Indeed, there are other groups who have identified a velocity ratio equation that varies with hemodynamic parameters. For instance, in the seminal work carried out by Pittman and Ellsworth (1986) in the arterioles and venules of the hamster retractor muscle, a velocity profile bluntness parameter (“B”) was estimated as a function of both diameter and the centerline dual sensor velocity. This parameter has been beneficial in determining velocity ratios for use in mathematical modelling of the rat mesentery (Pries et al., 1989); however, as highlighted in their conclusions (Pittman & Ellsworth, 1986) their study was not based on absolute in vivo velocity calibrations such that any estimates made using their bluntness factor are subject to confounding variables that are inherent in the use of the dual sensor technique. Despite the fact that their bluntness parameter was not based on in vivo velocity calibrations, use of this parameter in calculation of velocity ratios is
far more advantageous than assuming a fixed velocity ratio. Our velocity ratio equation, described in the thesis herein, was derived from in vivo red blood cell velocity
calibrations and only requires diameter as an input variable which can easily be collected from intravital experiments.
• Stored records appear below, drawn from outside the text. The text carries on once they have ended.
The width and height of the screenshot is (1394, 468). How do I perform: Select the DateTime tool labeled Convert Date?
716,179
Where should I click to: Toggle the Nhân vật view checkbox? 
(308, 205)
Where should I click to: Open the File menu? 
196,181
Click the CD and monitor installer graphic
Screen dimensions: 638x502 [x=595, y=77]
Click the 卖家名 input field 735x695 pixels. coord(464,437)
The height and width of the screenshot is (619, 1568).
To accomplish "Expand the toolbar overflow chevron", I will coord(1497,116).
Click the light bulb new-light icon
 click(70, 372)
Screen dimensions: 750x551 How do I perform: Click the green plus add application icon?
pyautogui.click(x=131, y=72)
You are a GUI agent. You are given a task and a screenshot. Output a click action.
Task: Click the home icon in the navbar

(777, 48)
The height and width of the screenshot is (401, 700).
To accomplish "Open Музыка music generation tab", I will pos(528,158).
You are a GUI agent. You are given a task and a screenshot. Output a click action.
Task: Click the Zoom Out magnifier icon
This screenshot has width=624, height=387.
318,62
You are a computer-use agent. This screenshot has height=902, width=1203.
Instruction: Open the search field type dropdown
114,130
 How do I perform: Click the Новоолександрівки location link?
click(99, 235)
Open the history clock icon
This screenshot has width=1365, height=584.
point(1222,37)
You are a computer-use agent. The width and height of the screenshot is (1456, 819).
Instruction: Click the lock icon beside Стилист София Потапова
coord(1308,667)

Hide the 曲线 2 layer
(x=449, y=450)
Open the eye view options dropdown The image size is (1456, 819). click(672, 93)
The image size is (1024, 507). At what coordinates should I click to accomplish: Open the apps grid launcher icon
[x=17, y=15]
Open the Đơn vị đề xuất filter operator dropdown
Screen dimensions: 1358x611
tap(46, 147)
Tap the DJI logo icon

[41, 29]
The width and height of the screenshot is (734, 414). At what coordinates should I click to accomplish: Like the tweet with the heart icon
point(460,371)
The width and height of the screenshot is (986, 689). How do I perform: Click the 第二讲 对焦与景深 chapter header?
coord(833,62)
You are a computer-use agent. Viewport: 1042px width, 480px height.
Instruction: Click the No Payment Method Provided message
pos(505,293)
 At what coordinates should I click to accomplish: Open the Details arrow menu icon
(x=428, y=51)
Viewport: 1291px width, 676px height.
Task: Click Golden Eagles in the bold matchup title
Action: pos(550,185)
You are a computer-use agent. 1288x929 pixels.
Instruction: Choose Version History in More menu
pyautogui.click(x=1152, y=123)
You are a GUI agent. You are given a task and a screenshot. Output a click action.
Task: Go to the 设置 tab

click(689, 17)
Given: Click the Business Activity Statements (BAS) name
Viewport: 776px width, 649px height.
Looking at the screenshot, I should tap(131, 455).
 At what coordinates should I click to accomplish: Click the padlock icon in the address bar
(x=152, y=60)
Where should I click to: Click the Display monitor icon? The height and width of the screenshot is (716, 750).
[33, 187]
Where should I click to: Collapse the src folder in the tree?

Moreover, the diameter-blood flow relationships acquired using our “streak length” velocity measurement technique was in accordance with diameter-blood flow relationships for both the rat cremaster muscle (Mayrovitz & Roy, 1983; House & Lipowsky, 1987), and the theoretical “cubic law” first described by Murray (Murray, 1926). Therefore, we prescribe use of our velocity ratio equation over others as it is derived from in vivo red blood cell velocity measurements, and the diameter-blood flow relationship derived in our study is in agreement with that found by other groups.